# Using backplate on Zalman 9700??



## kevalb (Oct 23, 2007)

Hi again all-

Getting ready to benchtest my new rig, and was getting mentally prepared by reading all the instructions and familiarizing myself with the parts.

The Zalman 9700 Heatsink/Fan says something to the effect of:

"If deemed not necessary, the fan mounting backplate can be left off"

I was just wondering if anyone had thougths/opinions on using it or leaving it off.....

Mobo is Gigabyte GA-EP45-UD3L 

Just curious if it's recommened to use due to the weight? It sure is a "biggun"! :grin:


----------



## Tyree (May 10, 2009)

Personally, I would use the backing plate. It will give the cooler batter stability.


----------



## Wrench97 (May 10, 2008)

Agreed use the plate, it's too heavy for the board to support with just the bolts.


----------



## kevalb (Oct 23, 2007)

Good advice, thanks, I will use the plate.

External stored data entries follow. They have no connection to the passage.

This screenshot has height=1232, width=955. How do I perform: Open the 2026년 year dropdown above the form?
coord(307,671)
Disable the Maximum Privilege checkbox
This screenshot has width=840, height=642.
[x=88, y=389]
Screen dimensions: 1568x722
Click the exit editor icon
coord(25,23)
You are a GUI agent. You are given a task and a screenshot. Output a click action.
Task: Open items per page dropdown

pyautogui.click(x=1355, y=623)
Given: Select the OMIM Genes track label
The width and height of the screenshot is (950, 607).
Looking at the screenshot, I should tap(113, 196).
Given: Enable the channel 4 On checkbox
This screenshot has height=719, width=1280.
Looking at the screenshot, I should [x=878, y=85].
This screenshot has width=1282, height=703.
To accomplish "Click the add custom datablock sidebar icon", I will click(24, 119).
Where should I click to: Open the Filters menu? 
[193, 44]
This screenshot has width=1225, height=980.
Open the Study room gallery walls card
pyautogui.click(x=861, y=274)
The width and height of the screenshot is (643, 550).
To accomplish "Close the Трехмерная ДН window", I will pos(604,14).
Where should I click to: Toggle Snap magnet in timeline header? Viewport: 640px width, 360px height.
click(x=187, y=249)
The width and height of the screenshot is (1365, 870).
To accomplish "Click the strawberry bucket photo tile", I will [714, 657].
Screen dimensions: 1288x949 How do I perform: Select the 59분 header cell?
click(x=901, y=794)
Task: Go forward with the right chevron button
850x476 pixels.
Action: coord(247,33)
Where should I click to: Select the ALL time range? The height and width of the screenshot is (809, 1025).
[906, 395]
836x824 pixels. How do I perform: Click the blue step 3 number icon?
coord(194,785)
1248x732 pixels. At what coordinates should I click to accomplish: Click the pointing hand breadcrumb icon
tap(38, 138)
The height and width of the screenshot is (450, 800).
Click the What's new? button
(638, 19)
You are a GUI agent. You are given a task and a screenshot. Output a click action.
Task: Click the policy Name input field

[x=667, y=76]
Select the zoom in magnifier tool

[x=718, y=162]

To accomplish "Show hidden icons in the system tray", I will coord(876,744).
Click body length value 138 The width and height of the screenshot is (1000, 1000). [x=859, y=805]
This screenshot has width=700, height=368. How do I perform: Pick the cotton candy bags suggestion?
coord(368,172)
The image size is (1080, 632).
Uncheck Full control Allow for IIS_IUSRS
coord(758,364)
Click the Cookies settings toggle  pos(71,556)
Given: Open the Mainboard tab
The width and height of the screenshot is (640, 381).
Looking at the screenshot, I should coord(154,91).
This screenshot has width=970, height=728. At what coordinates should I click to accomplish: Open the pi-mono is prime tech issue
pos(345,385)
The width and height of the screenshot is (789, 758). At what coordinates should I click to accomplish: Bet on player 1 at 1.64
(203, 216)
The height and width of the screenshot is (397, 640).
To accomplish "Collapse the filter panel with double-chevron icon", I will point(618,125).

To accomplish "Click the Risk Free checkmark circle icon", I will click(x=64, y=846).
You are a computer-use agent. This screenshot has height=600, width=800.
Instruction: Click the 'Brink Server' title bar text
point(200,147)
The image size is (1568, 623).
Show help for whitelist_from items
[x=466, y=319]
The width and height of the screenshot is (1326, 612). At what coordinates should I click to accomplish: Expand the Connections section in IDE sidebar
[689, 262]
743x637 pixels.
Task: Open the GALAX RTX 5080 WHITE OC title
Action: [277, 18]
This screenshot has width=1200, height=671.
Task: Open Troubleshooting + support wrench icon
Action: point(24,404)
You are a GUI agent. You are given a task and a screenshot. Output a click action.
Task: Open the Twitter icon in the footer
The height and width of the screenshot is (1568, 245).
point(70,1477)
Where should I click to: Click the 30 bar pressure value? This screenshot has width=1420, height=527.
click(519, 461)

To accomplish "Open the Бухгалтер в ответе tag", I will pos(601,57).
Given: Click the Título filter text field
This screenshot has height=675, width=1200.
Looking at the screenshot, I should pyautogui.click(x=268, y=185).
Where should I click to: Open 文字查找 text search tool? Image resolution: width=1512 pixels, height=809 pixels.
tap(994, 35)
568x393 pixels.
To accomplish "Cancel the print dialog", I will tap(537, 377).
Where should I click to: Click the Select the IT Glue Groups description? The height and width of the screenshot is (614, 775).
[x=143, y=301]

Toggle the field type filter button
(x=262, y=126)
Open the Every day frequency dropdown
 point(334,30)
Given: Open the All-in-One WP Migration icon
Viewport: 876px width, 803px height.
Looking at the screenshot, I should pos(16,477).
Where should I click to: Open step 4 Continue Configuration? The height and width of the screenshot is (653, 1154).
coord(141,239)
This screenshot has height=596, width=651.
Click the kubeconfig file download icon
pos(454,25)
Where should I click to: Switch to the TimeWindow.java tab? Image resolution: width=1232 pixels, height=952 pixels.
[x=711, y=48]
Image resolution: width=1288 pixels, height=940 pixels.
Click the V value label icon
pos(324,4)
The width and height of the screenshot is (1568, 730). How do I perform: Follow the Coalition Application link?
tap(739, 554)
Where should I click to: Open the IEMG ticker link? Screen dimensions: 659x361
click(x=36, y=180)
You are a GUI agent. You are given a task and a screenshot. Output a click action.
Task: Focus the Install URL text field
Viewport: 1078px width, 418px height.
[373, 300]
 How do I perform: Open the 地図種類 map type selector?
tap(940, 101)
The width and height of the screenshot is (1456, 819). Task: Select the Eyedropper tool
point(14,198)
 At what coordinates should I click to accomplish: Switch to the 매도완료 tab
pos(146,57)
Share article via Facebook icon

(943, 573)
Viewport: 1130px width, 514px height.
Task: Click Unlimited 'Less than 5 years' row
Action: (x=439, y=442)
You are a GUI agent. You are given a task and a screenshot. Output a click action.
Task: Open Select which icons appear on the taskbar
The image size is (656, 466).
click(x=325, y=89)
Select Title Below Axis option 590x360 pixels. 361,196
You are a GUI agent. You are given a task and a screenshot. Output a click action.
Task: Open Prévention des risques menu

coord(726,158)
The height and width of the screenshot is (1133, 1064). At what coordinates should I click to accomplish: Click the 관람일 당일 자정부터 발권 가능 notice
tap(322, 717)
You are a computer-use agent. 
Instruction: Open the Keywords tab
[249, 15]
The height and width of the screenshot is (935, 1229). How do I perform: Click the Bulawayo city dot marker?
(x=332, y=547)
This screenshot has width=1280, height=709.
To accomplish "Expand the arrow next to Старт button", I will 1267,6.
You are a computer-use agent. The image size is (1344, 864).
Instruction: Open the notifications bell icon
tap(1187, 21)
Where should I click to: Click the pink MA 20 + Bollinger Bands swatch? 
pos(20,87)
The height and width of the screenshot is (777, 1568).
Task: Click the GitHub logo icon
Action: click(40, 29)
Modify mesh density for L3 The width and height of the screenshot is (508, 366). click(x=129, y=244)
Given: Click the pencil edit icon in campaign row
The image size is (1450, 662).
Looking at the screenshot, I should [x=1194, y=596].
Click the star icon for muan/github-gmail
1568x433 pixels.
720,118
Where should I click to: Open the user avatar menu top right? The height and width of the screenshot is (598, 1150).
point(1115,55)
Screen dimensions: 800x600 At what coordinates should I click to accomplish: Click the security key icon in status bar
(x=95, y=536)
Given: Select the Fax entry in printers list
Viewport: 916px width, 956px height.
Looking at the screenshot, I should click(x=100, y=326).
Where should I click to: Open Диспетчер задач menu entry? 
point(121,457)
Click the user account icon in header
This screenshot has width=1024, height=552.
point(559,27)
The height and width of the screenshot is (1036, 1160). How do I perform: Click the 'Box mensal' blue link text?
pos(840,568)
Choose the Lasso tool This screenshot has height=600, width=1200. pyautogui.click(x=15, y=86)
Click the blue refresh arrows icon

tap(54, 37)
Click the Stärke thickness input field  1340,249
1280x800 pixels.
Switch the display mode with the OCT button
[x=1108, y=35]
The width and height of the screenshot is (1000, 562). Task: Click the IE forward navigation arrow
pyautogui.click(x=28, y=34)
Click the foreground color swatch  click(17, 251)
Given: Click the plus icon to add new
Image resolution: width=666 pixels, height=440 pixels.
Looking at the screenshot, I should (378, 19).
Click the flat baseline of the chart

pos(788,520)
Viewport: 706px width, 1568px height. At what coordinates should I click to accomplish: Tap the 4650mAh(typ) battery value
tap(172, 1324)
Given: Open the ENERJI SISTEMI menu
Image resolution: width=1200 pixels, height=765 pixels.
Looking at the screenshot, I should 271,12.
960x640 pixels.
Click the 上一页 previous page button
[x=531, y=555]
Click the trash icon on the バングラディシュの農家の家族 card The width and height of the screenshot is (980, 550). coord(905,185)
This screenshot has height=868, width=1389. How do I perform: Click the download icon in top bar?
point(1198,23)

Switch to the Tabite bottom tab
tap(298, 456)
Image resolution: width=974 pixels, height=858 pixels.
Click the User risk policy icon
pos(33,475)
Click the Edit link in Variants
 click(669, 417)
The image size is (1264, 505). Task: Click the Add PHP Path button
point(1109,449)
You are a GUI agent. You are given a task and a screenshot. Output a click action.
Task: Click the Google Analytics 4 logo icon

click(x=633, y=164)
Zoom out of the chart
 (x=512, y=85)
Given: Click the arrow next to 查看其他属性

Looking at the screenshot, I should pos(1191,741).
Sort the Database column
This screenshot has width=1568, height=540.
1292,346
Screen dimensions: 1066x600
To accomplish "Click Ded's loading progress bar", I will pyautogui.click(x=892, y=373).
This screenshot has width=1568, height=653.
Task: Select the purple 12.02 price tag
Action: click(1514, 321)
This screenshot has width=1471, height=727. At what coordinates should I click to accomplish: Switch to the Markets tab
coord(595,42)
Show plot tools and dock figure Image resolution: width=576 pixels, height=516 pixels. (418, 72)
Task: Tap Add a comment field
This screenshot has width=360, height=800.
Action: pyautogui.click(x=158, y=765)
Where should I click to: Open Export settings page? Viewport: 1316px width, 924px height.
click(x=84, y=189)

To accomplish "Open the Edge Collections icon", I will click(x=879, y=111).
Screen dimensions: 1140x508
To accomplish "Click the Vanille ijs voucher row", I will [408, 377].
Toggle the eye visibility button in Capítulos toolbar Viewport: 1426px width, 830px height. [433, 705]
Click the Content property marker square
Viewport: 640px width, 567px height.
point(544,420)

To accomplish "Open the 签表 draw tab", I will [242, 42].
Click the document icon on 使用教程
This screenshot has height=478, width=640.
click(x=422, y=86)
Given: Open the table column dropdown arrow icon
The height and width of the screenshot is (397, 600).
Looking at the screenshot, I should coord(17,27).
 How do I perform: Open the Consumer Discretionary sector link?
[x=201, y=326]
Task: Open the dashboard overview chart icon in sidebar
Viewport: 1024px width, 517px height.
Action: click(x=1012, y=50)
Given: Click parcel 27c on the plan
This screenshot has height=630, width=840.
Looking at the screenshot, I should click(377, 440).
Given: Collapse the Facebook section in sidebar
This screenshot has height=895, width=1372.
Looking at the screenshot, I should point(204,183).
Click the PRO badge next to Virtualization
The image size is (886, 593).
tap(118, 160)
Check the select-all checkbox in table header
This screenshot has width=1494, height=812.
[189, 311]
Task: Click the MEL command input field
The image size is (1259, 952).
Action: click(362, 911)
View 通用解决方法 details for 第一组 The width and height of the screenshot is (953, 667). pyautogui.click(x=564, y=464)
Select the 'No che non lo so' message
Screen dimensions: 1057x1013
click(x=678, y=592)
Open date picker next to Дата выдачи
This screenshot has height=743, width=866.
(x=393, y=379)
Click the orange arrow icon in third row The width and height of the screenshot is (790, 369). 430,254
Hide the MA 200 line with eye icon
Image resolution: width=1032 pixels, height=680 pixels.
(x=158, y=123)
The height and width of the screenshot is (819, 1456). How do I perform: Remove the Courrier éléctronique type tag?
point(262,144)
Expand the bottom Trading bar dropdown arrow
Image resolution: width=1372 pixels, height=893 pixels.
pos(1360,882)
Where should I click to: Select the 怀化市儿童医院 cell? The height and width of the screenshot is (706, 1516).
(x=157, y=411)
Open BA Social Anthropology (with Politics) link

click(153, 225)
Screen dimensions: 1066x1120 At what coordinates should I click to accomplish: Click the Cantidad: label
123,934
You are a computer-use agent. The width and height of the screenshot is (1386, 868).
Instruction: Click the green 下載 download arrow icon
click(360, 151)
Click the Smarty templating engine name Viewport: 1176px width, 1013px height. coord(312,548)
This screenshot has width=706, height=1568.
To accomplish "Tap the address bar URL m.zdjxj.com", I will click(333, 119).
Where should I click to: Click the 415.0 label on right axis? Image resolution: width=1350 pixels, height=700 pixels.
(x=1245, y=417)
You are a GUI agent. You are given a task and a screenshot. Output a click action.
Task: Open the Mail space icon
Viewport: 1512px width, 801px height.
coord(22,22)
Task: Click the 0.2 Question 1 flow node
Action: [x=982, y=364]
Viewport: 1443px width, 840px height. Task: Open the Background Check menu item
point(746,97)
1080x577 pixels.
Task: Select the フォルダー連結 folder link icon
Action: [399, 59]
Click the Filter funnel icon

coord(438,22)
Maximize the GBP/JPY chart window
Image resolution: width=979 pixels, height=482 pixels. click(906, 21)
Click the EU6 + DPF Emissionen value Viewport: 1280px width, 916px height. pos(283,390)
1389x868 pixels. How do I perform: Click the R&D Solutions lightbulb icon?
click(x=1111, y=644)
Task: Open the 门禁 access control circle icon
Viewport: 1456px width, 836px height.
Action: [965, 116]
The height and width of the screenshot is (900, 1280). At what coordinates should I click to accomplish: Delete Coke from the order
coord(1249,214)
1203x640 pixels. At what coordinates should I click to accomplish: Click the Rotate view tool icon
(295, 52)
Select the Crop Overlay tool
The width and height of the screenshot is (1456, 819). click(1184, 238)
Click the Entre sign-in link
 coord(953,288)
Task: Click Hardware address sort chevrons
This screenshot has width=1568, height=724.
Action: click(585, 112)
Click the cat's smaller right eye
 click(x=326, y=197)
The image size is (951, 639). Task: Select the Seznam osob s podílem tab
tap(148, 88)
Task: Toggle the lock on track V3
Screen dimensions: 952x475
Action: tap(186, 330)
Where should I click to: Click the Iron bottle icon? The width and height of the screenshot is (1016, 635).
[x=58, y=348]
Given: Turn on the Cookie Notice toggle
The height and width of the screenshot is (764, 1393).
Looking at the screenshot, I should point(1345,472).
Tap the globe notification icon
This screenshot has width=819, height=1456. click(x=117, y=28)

*EDIT - thermal paste..... what's an appropriate thickness? I see the OEM cooler that came with the CPU has three strips on it, about 1 mm thick? Assuming that squeezes thinner, just wondering what classifies as TOO much or TOO little?


----------



## Tyree (May 10, 2009)

Use the thermal pads that are on the cooler.
If feel some need to use aftermarket paste, THOROUGHLY clean the CPU and the CPU Heatsink with 90% Isopropyl Alcohol.
Artic Silver is a good and readily available brand: http://www.arcticsilver.com/instructions.htm


----------



## kevalb (Oct 23, 2007)

Hey Tyree-

I should have been more clear:

The cheap cooler that came with the chip has the paste already there.

The Zalman comes WITHOUT the paste in place, they give you a small jar.

I think I have arctic silver somewhere at home from the last time I put in a heatsink on the XPS.


----------